When you're losing, it's good advice to play another game. Or do as Philadelphia has done with its recent soda tax: Change the rules and move the goalposts.
Though the soft-drink tax was pitched primarily as a boon for pre-K education and, secondarily, for its supposed health benefits, only 49 percent of the funding actually is slated for pre-K. Apparently, it's not just "for the children."
As much as 20 percent will go to city programs and benefits for public employees, with an additional 9 percent earmarked for programs like the Community College of Philadelphia. The bait-and-switch goes to show that politicians who think they can engineer positive social outcomes by fiddling with the tax system make big promises but usually can't be trusted to fulfill them.
The Tax Foundation, an independent tax policy research center, released a short primer on how Philadelphia's soda tax has consistently fallen short in meeting revenue projections and details the political intrigue behind the changes. The foundation generally has a fiscally conservative bent and certainly does not speak kindly of soda taxes, but the facts it presents are stark, regardless of political ideology.
As the foundation documents, the soda tax is simply not collecting nearly as much as projected. In fact, even though tax receipts for the first month after it went into effect were twice the amount expected, that was only because of a low-ball figure built into the projections. In June, Philadelphia's Office of the Controller acknowledged that not only would the tax need to net $10 million for July and August to meet its goal, but that $10 million was "a figure that appears to be significantly out of reach." On average, during the four months the controller's message covered, the tax had brought in only $6.4 million each month and thus was missing its original $7.7 million target by nearly 17 percent.
Philadelphia's problem of lagging collections is compounded by the fact that the money has been promised to several programs. The controller recognized the problem, saying, "These shortfalls are potentially creating a multimillion-dollar burden on the city in order to pay for programs and initiatives like pre-K and [other public works]." The controller urged the city to adjust its goals or risk creating budget deficits in both the near and far terms.
On one hand, it is prudent bookkeeping to ensure that money is coming in as expected and to adjust expectations if it is not so the city's expenditures can be adjusted as well. It also, however, makes for good politics. While the tax is fresh on their constituents' minds, officials can point to the success of the first month's artificially low projections, as they did. City officials and politicians get to claim credit for the tax's superficial success early on but do not have to defend it later when the cracks start to appear because the public largely has moved on to the next news cycle.

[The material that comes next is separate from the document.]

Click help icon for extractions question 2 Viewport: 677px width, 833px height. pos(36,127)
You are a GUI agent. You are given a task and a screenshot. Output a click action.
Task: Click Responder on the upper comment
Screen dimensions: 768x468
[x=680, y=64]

It's an unfortunate truth about politics that this kind of smoke and mirrors is common. Initiatives everywhere follow a pattern strikingly similar to Philadelphia's — a phenomenon economists usually call "fund-raiding." First, pitch a tax to fund something "good" and then use the money for whatever is more politically expedient. This has been the pattern with state lottery funds for education: they don't result in a net increase in funding and instead only replace the existing funding for education, thus freeing money in the general fund for politicians to use however they want. It has been seen in the funds supposedly dedicated for renewable energy measures; money earmarked to fund research and development on green energy instead are often used to patch up holes in public budgets. And we've also seen the pattern in mining cleanup funds like the Abandoned Mine Lands Fund, which is meant to reclaim land but which actually ends up lining labor union pockets.
Given the wealth of evidence about fund-raiding, it should be a simple truth of politics that politicians can't be trusted with taxpayers' money.
Philadelphia demonstrates this by using pre-K money for other uses. Revising revenue projections is just a way for officials to move the goalposts so they don't miss their target as badly as they otherwise would have.
The goals the soda tax is meant to serve may be laudable, but it's worth asking why soft-drink consumers were singled out to pay for public programs from which many other people benefit. Philadelphia's officials would do well to eliminate or severely scale back the soda tax and look for other ways to promote their city's prosperity.
William F. Shughart II, research director of the Independent Institute in Oakland, Calif., is the J. Fish Smith professor in public choice at Utah State University's Huntsman School of Business.
Josh T. Smith is a master's student in economics at Utah State University and works as a policy analyst for Strata, a research center in Logan, Utah.